There are other, less cool, ways of saying the same thing - including:
- Fundamentals, fundamentals, fundamentals.
- Practice your scales, arpeggios, and etudes.
- Focus on the core parts of your business.
- Quantity has a quality of its own.
This certainly isn’t a blanket statement, and it’s worth thinking about the nuances.
Have you heard of 4X games? It’s a category of strategy games that fit into four stages: eXplore, eXpand, eXploit, eXterminate. Ignore the violent semantics for a second, and appreciate how good of a framework it is.
“Earning the right to do cool shit” doesn’t matter if you’re in the first stage (explore). The point of this stage is to figure out what is out there - by default, everything you do in this stage is cool and shiny.
The later three stages is really where having a solid foundation matters. When you start expanding, you’ve probably identified something worth building for the medium/long term. Then, doing all the boring, tedious work becomes essential for bankrolling your cool R&D activities.
Improving observability throughout your systems, optimizing your core business to address problems smoother and capture opportunities faster, setting up automated scripts and testing, crafting data pipelines - these are all boring things that give you the chance to expand, exploit, exterminate, and work on cool shit.
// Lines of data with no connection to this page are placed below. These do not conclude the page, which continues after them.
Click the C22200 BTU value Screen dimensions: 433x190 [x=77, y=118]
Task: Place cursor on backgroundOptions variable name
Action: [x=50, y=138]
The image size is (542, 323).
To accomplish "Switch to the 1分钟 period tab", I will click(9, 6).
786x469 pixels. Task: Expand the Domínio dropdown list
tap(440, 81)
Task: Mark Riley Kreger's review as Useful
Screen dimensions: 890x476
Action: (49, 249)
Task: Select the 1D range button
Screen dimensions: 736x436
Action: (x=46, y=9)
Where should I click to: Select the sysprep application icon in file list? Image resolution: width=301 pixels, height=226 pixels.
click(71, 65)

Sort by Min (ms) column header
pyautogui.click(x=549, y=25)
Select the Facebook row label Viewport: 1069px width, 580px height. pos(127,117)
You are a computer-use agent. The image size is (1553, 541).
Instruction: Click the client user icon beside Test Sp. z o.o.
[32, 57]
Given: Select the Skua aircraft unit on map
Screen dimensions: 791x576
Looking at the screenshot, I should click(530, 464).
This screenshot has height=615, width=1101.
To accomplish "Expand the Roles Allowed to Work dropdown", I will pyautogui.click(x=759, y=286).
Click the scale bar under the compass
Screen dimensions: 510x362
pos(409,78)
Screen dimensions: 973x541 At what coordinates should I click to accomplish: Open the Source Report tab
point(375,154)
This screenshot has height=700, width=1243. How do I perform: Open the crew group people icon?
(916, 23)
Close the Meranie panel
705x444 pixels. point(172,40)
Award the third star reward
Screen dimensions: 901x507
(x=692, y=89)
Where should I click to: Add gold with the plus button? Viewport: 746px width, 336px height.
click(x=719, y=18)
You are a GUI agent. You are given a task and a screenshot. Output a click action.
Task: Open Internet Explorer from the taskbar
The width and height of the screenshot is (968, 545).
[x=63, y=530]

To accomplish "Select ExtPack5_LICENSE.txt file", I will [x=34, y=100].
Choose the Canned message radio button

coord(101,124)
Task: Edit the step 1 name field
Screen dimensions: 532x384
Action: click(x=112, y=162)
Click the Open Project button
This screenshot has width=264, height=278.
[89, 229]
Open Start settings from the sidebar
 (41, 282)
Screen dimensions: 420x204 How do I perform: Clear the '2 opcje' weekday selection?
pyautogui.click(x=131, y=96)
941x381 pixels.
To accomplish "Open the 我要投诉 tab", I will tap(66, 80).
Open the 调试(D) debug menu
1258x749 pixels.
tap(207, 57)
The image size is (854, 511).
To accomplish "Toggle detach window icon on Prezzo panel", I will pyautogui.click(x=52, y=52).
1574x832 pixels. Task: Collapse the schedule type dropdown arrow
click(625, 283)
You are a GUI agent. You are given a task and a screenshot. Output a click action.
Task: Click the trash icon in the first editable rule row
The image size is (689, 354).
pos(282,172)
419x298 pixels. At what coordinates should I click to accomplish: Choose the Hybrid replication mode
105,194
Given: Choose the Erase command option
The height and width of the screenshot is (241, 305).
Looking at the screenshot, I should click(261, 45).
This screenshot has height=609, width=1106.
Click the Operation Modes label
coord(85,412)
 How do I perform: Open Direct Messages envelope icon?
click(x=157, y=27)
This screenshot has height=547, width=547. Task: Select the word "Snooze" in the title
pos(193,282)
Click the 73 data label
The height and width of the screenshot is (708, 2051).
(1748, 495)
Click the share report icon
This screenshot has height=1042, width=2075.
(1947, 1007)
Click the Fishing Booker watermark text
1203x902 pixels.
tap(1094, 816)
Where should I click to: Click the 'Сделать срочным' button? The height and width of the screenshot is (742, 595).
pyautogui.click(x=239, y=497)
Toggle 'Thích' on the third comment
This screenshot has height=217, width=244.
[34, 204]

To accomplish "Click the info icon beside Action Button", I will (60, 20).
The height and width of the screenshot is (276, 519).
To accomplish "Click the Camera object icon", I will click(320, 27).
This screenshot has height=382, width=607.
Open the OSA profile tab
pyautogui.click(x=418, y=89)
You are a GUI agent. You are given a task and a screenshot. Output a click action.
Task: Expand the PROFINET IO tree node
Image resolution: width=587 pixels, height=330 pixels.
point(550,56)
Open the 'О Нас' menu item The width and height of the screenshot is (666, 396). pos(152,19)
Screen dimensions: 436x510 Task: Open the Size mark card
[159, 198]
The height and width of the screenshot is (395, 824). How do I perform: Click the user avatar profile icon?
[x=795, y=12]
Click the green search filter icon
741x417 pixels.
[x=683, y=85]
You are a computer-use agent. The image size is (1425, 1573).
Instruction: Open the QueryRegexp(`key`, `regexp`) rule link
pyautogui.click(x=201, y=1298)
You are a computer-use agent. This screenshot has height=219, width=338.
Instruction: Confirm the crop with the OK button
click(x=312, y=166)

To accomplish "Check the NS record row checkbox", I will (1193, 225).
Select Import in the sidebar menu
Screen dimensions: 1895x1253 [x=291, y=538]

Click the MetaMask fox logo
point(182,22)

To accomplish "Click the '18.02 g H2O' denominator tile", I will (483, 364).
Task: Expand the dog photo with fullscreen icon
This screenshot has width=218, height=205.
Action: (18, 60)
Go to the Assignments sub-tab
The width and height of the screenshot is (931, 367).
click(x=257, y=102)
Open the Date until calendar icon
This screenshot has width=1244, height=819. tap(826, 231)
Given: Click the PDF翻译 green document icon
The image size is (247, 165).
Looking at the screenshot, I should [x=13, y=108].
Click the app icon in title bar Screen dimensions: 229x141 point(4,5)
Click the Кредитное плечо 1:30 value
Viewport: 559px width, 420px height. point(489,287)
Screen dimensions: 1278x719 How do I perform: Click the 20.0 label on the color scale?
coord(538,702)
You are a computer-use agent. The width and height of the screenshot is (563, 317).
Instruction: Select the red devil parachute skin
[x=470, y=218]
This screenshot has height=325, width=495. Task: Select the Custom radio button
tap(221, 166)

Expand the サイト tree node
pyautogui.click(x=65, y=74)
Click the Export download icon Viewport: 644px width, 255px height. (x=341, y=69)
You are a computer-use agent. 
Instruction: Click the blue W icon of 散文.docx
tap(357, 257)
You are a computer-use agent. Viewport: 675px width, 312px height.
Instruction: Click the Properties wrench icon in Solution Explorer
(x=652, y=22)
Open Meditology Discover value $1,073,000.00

Thankfully, the boring stuff isn’t all boring - there are definitely pockets inside the boring that are incredibly dope. For example, Amazon S3 is such a “unimpressive” service. But 11 fucking 9s availability is bonkers and reaching that level of reliability is absolutely brain-melting.
When you catch yourself getting bogged down with tedious, but important work; remind yourself that you have to earn the right to work on cool stuff. Maybe you’ll find some spiffy tidbits along the way.
But until then - stay alive and keep plugging away.